Love and Optimism would seem to be a love letter to Bristol, in part. Was this ever a conscious move or is it just something in your musical DNA?

Davey Woodward: I live in Bristol so it’s often the backdrop to songs I write. It’s unconscious. A song like ‘Clara’s Ghost’ is critical of Bristol’s history of slave trading so it’s not all love. I’m always influenced by the environment. I remember touring in Scandinavia, then finding myself writing about snowstorms and forests.
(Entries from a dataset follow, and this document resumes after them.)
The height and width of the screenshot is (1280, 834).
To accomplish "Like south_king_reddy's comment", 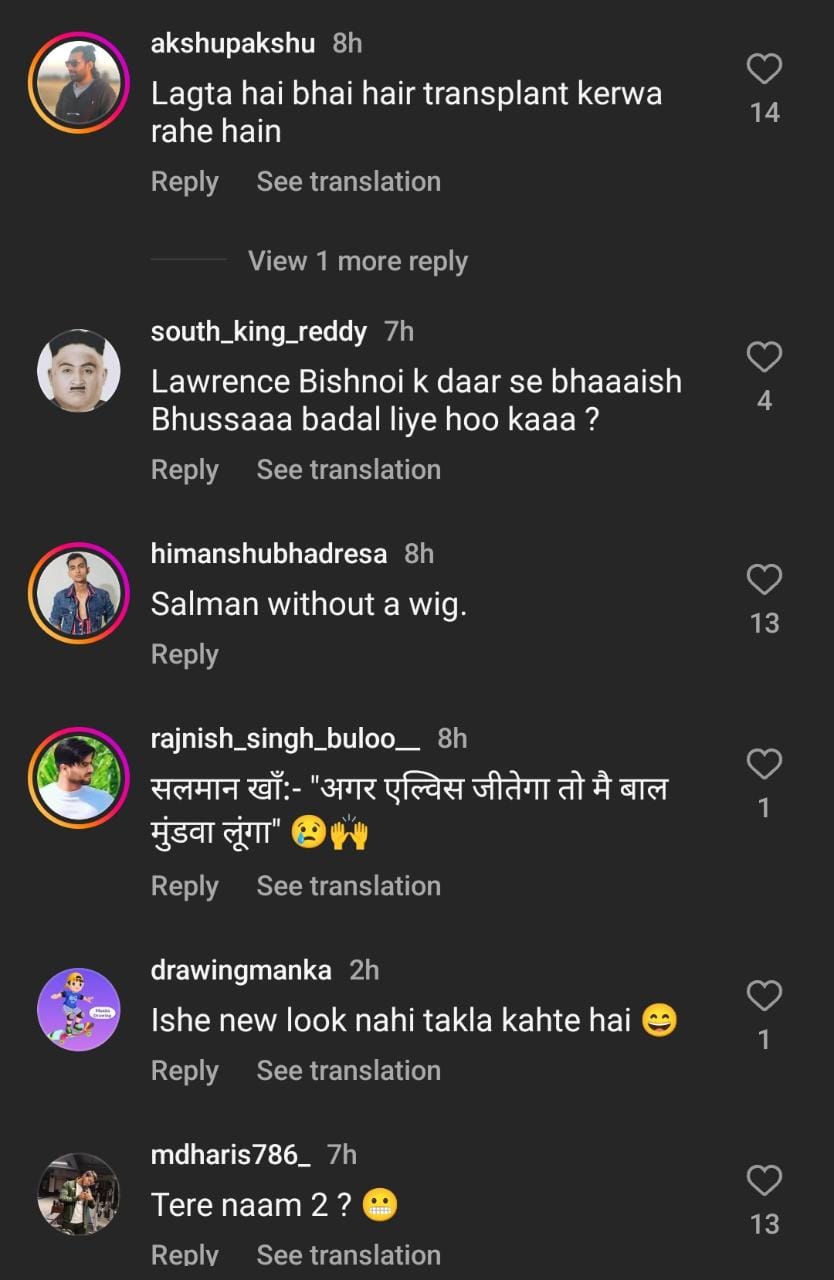I will pyautogui.click(x=764, y=357).
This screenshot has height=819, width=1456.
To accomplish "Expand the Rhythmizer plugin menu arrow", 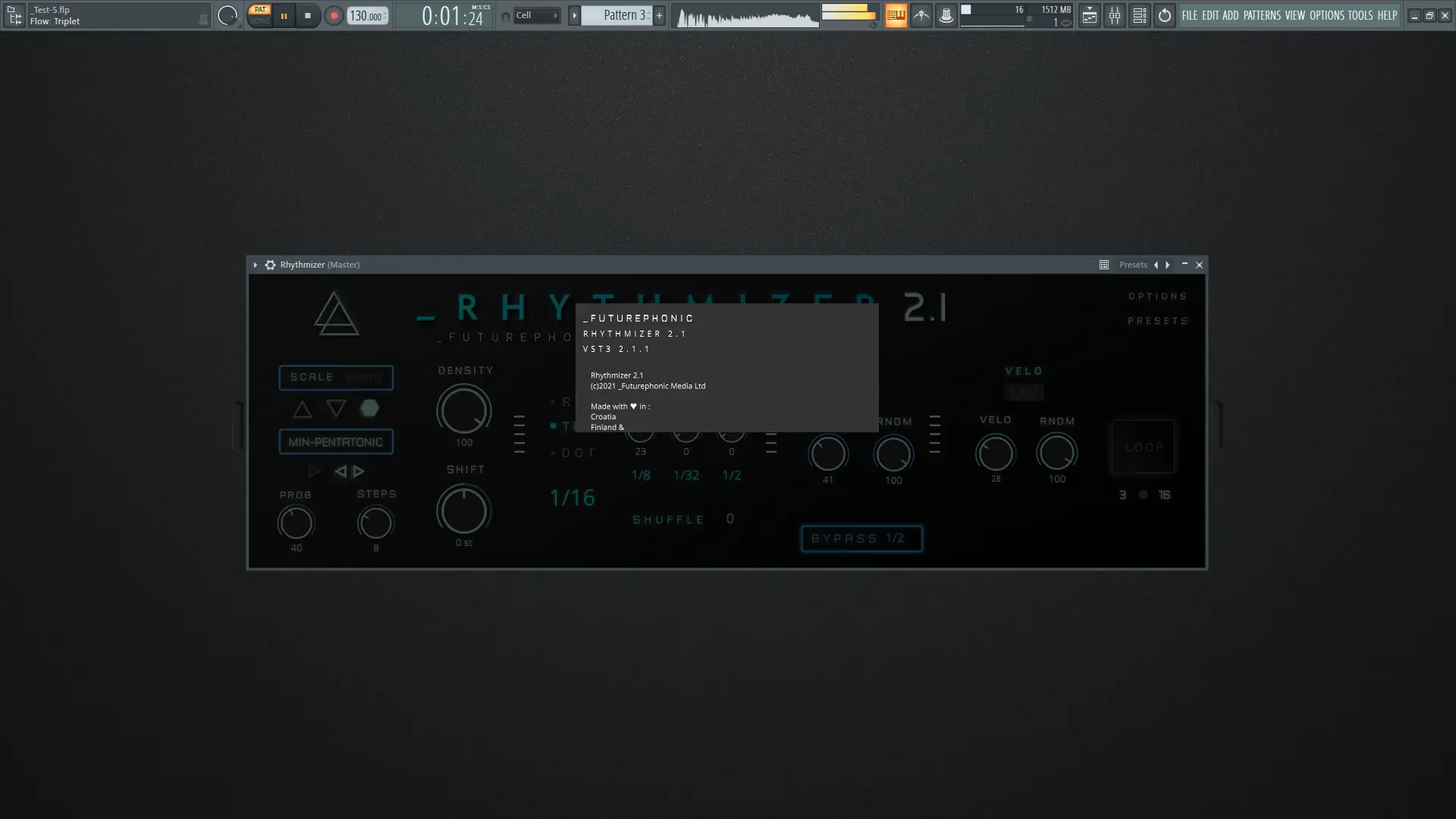I will [x=255, y=265].
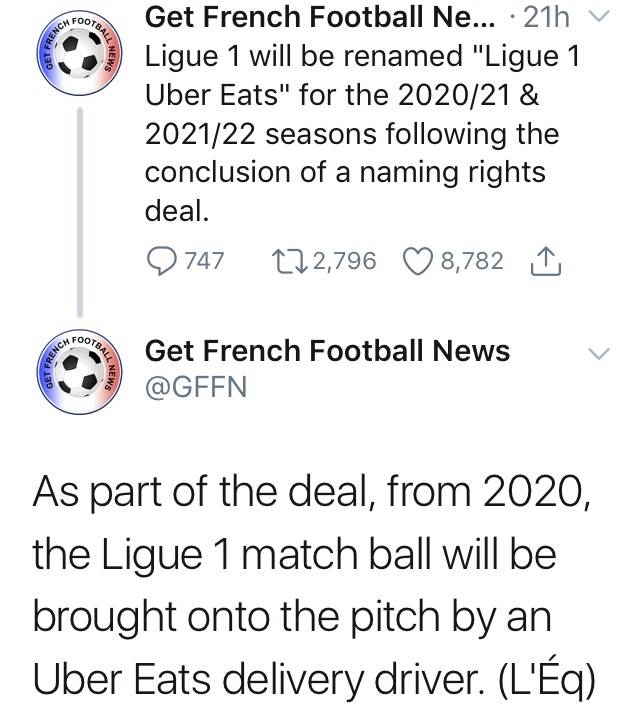Open the top Get French Football News avatar
This screenshot has width=640, height=721.
[80, 54]
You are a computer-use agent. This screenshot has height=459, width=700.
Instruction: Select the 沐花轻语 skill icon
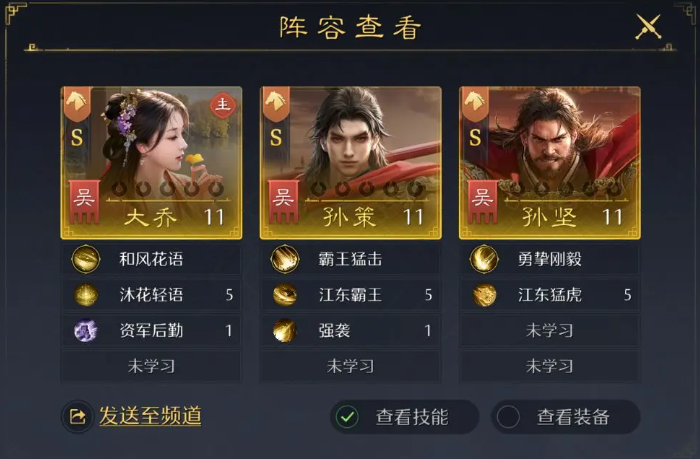click(86, 295)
It’s also an album which covers a lot of ground musically from understated folk to indie to more punchy alt-rock. Did you ever set out with a sound in mind or do the songs sort of chose their own vibe?

Davey Woodward: In recent times I’ve been searching for simplicity and emotion. I guess that’s where the folk elements come in. I always have a sound in mind, I don’t always achieve it. I’d like to get better at capturing what I hear in my head. I’m not technically minded, I don’t have home recording equipment, I don’t do demos. I learn a song then go in a studio, so a lot is left to chance and what the vibe is like at the recording session.

As well as being an album about a place it is certainly an album which talks about these times. Again, do you consciously plan the subjects of the songs or wait for sparks of inspirations to suggest themes?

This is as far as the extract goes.